Graphic: Uniting Communications

Letters February 2017

Searching for Jehova

My name is George Harper and I am a reader of every issue of the Journey. I read it because I am interested in what individuals write about their interest in spiritual matters. I have never seen in any portion of Journey the name Jehovah, yet when I was a young boy we went to a Methodist Church and sang the song, “Thou Great and Wonderful Jehovah”. I do know that the name is in the Bible some 7000 times, and the greatest teacher in the world said about his apostles, “I have made your name known to them and will make it known so that the love with which you loved me may be in them and I in union with them.” (John 17:26)

So why is the name left out?

George Harper

Dr Leigh Trevaskis, Trinity College Queensland principal and lecturer in Hebrew, offers this explanation:

Some people remember songs and Bible translations that refer to God as “Jehovah”. The name increasingly fell by the wayside when it was discovered that “Jehovah” derives from a misunderstanding of an ancient tradition for reading the Hebrew text.

How did this misunderstanding occur? The original Hebrew text contains consonants only. The consonants spelling Israel’s God’s name are JHVH. Vowels were added to the text much later.

But since Israel avoided pronouncing the sacred name, they overlaid it with the vowels from the Hebrew term for Lord (e.g. to simplify: Edonah), as a cue to read “Lord” rather than the actual name of God.

This tradition of reading produced a hybrid text, mixing the consonants of God’s name (JHVH) and the vowels of Lord (EOA).

Unaware of this tradition, the church assumed that the resultant hybrid form JeHoVah was Israel’s name of God: Jehovah.

Nowadays, translations prefer to render this hybrid with Lord or (in academic circles) Y(J)ahweh.

Thoughts on Alex Park

Regarding the article about Synod contemplating the sale of Alexandra Park Conference Centre (December 2016 edition), I believe this would be a very foolish move. Money, either small or large soon disappears, but property such as this centre improves greatly. Because it is in bussing distance of schools in Brisbane, it is in constant use for school camps, and returns a regular monetary income.

It has been a regular meeting place for Queensland Synod.

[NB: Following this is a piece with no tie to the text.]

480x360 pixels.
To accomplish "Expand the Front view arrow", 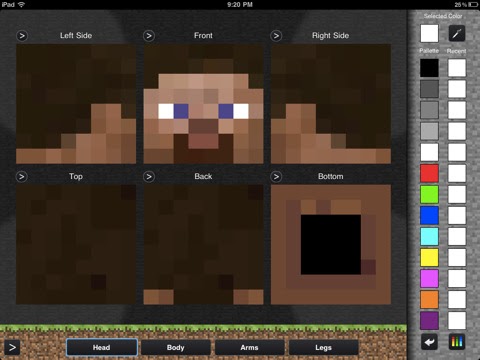I will [149, 36].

It is the last of 11 camps, once owned by the church, which has not been sold, and may be developed for worthwhile community service and ideal for a community church.

Rev Jack Frewan-Lord
Mooloolaba

To contemplate the selling of such a valuable asset in what is affectionately known as the “Golden Triangle” by local residents seems quite ludicrous to anyone who has seen the development of the Sunshine Coast and especially the coastal fringe since the early 1980s.

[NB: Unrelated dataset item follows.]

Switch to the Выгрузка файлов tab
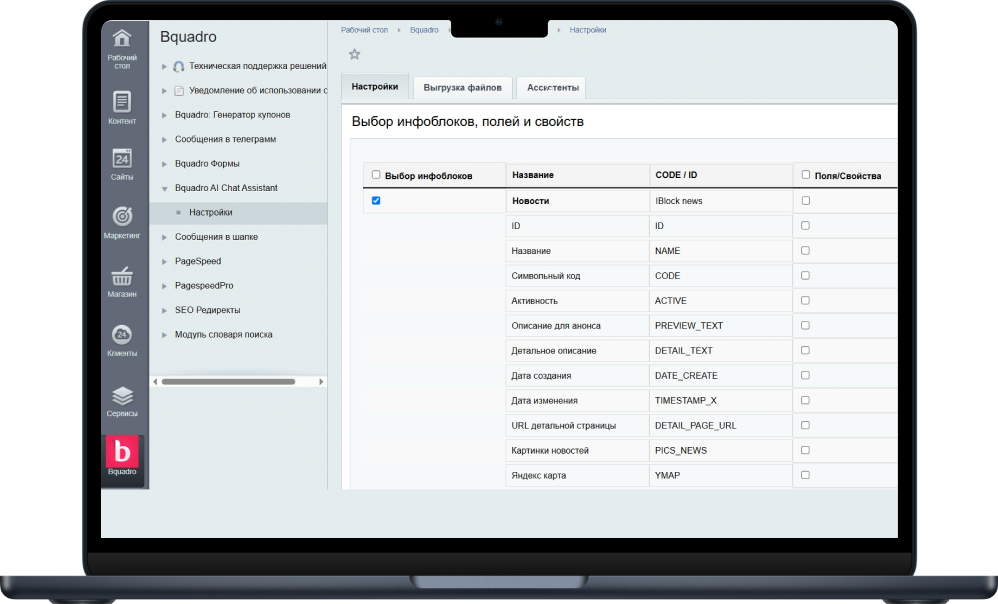Viewport: 998px width, 604px height. pyautogui.click(x=462, y=88)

The Uniting Church acquired the present 10 hectares after a property settlement with the  Presbyterian Church following Union and the present facility is conducted and managed with a substantial profit to Synod funds. There is no doubt that a development plan with a missionary vision is needed to match the population growth and needs of the community, with the Maroochydore CBD moving into the precinct. Health and Educational development sees growth at an international level as well as the tourist potential for beach recreation the best in the world.

We believe there is still a place for God amongst the busyness of this developing region and we plead that the Synod Committee will “realise” the potential of Alex Park by keeping and using the site with sensitivity to its beauty and sharing it with others who will benefit from short and long stays finding “Him” through understanding, connection and restoration in a rapacious world.